Fehler, die durch die Codeabdeckungs-Tests nicht erkannt werden: Nebenläufigkeitsfehler und Sicherheitslücken sind zwei wichtige Beispiele für Defekte, die auch von rigorosen Codeabdeckungs-Tests übersehen werden können. Die Nebenläufigkeit erweist sich häufig als schwierig zu programmieren und kann Fehler wie z.B. Race Conditions generieren, die so lange unentdeckt bleiben, bis während des Betriebs eine ganz bestimmte Bedingung vorliegt. Sicherheitslücken manifestieren sich als Fehler im Code. Die Bedingungen, die den Fehler hervorrufen, resultieren dagegen oft aus Eingaben, die während der Tests nicht berücksichtigt wurden.

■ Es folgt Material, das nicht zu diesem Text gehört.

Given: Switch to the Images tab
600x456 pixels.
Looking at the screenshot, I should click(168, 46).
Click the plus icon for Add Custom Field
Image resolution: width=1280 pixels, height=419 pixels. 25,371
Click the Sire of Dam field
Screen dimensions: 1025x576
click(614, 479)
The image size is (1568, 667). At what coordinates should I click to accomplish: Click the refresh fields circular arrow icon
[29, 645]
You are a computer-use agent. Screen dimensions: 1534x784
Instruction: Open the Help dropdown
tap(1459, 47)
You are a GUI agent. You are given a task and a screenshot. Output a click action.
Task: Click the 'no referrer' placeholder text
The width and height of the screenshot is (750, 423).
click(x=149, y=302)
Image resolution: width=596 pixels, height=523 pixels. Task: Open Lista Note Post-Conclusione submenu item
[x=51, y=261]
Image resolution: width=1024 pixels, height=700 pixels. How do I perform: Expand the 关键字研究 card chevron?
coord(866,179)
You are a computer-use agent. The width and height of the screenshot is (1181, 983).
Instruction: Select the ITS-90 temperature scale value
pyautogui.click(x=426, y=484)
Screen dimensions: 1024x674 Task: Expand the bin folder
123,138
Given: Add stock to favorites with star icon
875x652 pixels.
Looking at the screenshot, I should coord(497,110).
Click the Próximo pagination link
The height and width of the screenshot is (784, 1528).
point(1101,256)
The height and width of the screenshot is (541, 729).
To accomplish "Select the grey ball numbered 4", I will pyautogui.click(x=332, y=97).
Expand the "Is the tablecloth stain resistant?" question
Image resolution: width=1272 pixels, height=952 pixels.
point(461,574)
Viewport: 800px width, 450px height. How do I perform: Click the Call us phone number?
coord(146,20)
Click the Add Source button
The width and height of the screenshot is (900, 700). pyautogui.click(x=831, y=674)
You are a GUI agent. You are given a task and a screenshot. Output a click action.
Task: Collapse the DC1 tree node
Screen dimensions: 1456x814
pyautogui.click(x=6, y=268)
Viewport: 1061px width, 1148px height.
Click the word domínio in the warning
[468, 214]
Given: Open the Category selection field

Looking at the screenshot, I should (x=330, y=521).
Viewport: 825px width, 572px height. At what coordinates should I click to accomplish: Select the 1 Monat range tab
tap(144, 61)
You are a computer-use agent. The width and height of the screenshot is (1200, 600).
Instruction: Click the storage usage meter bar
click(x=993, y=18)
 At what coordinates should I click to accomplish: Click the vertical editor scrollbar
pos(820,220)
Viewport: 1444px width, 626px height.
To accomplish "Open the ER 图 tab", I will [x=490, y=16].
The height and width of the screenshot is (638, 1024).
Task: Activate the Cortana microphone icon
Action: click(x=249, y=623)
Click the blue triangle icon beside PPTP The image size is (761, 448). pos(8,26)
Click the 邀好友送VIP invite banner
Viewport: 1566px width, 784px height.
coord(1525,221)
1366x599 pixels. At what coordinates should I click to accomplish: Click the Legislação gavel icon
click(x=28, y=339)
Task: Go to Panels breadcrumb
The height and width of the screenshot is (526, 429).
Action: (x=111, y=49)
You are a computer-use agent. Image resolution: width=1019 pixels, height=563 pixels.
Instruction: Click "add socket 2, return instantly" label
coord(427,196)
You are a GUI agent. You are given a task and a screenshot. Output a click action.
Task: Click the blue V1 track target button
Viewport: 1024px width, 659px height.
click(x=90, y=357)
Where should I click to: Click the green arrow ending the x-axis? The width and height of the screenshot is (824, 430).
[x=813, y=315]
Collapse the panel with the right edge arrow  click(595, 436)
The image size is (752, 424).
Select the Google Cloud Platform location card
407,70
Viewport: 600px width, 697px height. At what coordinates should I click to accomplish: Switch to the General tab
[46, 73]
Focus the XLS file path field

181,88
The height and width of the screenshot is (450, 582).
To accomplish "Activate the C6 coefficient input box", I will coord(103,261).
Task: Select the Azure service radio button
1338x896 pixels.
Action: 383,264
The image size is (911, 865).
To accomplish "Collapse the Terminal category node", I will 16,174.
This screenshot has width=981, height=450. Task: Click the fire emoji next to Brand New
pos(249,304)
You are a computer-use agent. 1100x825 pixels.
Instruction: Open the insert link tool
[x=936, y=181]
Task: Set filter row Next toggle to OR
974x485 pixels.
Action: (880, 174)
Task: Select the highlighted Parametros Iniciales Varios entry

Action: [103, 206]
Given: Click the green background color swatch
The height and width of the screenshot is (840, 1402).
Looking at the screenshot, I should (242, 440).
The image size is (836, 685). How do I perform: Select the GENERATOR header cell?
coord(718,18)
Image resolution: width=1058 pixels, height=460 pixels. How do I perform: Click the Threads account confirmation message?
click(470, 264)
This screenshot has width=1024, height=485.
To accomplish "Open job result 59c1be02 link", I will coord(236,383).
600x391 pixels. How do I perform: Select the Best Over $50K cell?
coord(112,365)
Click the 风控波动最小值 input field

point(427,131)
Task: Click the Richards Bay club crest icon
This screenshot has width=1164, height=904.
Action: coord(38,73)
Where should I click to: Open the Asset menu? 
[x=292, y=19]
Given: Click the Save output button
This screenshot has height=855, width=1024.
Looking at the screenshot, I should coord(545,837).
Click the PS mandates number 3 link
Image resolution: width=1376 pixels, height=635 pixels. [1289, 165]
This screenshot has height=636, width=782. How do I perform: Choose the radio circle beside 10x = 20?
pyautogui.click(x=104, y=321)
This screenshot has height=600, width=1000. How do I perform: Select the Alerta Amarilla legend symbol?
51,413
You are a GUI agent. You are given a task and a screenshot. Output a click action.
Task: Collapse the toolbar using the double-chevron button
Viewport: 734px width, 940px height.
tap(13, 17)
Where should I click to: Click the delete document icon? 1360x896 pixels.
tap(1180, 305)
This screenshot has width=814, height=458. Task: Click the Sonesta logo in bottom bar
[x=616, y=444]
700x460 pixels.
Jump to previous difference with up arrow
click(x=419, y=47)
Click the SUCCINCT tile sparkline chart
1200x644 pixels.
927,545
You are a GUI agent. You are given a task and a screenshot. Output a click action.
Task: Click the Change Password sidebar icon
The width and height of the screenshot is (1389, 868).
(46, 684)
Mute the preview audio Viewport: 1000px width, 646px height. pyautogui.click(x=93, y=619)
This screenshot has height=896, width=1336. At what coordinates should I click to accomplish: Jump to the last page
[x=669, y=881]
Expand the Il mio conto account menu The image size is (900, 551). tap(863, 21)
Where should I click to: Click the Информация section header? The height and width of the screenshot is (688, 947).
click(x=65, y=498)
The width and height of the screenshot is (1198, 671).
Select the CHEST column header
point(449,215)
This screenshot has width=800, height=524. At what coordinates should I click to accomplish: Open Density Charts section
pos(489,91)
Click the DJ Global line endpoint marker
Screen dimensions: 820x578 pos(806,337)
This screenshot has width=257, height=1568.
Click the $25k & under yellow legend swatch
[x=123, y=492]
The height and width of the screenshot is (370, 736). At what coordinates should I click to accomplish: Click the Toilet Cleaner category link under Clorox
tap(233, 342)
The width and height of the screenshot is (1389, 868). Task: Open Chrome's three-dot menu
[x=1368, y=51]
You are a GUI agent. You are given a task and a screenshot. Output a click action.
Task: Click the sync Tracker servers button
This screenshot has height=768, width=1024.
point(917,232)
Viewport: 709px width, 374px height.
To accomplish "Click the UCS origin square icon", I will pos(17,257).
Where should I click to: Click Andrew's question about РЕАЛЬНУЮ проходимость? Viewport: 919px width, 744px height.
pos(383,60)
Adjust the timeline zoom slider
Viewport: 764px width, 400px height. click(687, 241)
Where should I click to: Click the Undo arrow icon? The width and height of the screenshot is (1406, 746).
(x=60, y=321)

Die statische Analyse kann derartige Fehler frühzeitig aufdecken und dadurch verhindern, dass sie in einer späten Entwicklungsphase zum Pro­blem werden.

Frühzeitige Defekterkennung:
Rigorose Tests können die meisten Defekte erkennen; sie sind aber teuer und äußerst zeitaufwändig. Das Erkennen und Vermeiden dieser Fehler gleich beim Schreiben des Codes ist bedeutend billiger als in einer späteren Entwicklungsphase. Die Kosten der Fehlerdetektierung nehmen mit der Zeit exponentiell zu. Die statische Analyse ist in der Lage, Bugs im Code als Bestandteil der Entwicklungsumgebung des Entwicklers sofort während des Programmierens zu entdecken, wodurch die fehlerbedingten Kosten in späteren Phasen drastisch gesenkt werden.

Analyse von zugelieferter Software:
Dass bei der Entwicklung von Embedded Software auf kommerzielle und Open-Source Software zurückgegriffen wird, ist ein Fakt. Einige Sicherheitsstandards stufen jede Software, die nicht gemäß dem jeweiligen Standard entwickelt wurde, als SOUP (Software Of Unknown Pedigree), also als Software unbekannter Herkunft ein, die vor der Einbindung in das System genau untersucht werden muss. Statische-Analyse-Tools können zugelieferte Software und Binarys analysieren, um Defekte und Sicherheitslücken zu entdecken, die sich mit andersartigen Tests nicht würden detektieren lassen – sondern nur durch Einbinden und Ausführen, was eine teure Option ist.

Beschleunigte Zertifizierungsnachweise:
Statische Analysen – ebenso wie viele weitere Test- und Lifecycle Management Tools – sorgen für eine automatisierte Dokumentation zur Unterstützung von Tests, Codierungsstandards und Qualitäts- bzw. Robustheitsnachweisen. Ein Großteil der Arbeitszeit bei der Sicherheits-Zertifizierung geht auf das Konto der Dokumentation und des Erbringens von Nachweisen. Die Automatisierung und speziell die statische Analyse reduzieren diesen Aufwand deutlich.